The dragon disappears into the dark corridor, at the far reaches of Kyle’s line of sight. Before he realizes it, pure white energy fills the corridor and swallows Kyle in the blinding flash of light. He barely has enough time to cover his eyes before the blast wave hits him.
When the Sky Rider shows Kyle the Tower, the clouds and the sea waves nearby are shifting in swift fluid motions at the same abnormal pace (clouds do not pass over that fast under normal circumstances, let alone with equal super-fluid grace). The wind currents were being manipulated to alter their movement rate for some unknown reason.
The dragon’s energy keeps building up until he explodes, utterly vaporizing the ancient Tower. Or so it seems. Maybe it was scattered across the bottom of the ocean. Again, it makes me wonder how the dragon survives if he turned his body into a bomb. The Empire sends ships to investigate the aftermath not long afterwards to find the Tower completely gone. Absolutely no trace of the ruin remained if the Empire’s records are to be believed; the Empire would need to find another Tower if it wanted to abuse its power. You’d think that the Empire would learn from its mistakes, but it seems some people are immune to wisdom.

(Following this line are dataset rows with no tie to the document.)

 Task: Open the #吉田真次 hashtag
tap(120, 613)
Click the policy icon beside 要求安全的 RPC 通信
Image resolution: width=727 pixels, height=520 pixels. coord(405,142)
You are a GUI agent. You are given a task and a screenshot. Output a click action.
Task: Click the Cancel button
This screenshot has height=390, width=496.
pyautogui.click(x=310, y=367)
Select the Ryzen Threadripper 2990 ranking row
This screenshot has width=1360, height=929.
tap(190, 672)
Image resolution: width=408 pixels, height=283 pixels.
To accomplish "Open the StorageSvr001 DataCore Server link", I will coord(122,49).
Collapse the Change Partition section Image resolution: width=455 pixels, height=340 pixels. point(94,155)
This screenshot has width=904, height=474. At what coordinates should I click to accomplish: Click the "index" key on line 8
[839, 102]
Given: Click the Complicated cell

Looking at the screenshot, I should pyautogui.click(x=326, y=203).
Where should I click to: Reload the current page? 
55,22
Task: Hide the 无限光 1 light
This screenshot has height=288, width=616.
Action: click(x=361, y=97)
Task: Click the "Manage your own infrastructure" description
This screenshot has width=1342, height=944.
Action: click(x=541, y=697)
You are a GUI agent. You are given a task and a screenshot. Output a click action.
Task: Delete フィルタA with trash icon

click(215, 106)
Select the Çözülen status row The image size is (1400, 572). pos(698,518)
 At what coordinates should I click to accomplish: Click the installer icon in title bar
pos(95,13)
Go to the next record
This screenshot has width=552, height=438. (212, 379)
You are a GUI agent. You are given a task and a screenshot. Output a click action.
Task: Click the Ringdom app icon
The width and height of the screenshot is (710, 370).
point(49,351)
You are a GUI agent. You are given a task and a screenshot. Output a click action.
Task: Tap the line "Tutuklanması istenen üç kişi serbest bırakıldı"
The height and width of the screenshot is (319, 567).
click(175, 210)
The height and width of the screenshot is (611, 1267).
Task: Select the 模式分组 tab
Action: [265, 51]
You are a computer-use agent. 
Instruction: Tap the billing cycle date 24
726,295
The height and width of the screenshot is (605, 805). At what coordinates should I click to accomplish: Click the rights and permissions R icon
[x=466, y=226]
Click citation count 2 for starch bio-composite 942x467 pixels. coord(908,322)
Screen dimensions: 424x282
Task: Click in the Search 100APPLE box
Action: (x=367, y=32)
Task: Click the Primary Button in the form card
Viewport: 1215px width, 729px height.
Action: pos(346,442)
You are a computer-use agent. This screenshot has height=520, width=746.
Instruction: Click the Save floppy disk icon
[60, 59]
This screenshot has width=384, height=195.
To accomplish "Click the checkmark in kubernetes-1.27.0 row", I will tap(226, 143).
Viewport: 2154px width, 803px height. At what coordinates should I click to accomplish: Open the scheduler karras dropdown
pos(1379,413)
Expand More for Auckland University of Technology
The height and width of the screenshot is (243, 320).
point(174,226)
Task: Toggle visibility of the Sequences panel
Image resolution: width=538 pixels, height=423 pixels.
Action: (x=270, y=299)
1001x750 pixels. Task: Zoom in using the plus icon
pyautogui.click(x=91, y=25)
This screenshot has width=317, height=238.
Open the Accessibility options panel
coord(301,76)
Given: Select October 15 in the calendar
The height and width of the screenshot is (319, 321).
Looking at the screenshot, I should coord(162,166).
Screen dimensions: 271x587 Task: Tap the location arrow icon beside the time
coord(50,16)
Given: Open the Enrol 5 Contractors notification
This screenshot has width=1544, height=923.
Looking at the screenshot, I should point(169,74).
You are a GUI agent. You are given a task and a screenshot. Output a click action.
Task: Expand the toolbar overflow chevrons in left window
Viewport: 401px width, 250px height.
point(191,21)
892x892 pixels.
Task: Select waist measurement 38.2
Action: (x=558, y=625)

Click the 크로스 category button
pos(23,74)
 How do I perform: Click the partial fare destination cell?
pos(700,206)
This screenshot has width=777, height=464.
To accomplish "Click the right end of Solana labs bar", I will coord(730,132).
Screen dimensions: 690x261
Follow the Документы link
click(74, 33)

Kyle awakens from being unconsciousness for an unknown amount of time. The sun had set when he entered the Tower but now daylight pouring from the clouds brightens the sky. The bubble shielded him from a blast of vaporizing proportions and now the dragon is nowhere to be seen or found except in footprints all around him. Did the dragon survive? How could anything survive such devastation? All that remains of the dragon is the world he left behind. For now.
He looks up to the sky as if something was different, and indeed, something was. Pillars of light penetrate the thick clouds above him, and over the coastal sea where the Tower once stood. What changed? What difference did taking the monolith out of the picture make? Perhaps now nature could freely run its course again; it was as if the Tower was holding nature back. Who knows? We may never know. But of course, as always, it’s never boring and always fun to speculate. I can’t help but wonder. I, however, have no desire to live in that world where even nature herself was once held prisoner.
So, what did the Tower’s destruction accomplish? A voice resonating through the Tower proves that it was partially active before its guardian dragon became close enough to fully bring it to life. Even in a dormant state, the Tower influenced its surroundings to a limited degree. The Towers guarded an ecosystem they created by controlling the weather it seems. This Tower wasn’t able to unleash its guardians until the Dark Dragon arrived, but it may have had enough power to sustain a different environment. Maybe it altered the atmosphere to keep the light rays we see from seeping into it.
Destroying the Tower restored the natural environment from something the Tower tried to sustain. More proof lies in the world reshaping itself when all the Towers are deactivated permanently. Maybe the Towers were built to prevent a changing climate, or maybe they were built to create a new one. If the Towers were built to regenerate the planet, you’d think ten thousand years would be an adequate amount of time to do so unless it was irrevocably scarred. Perhaps the Towers were working towards creating a climate undesirable to humans. But in that case, why did the Towers keep humans alive? Why allow the human race to survive at all? I suppose we’ll have to be content to pile this mystery on top of the mountain of others.
And what of Kyle? In the final piece of artwork found in the end credits, Kyle is seen staring up at the sky which is full of the same pillars of light penetrating the clouds that we see in the final cinematic sequence. Alone, the image suggests that Kyle returned to his former life. He began the story by hunting down a man eating predator, and we know how this story ended. Somehow I doubt he faded quietly into the background. I imagine he continued to make a difference in his own way.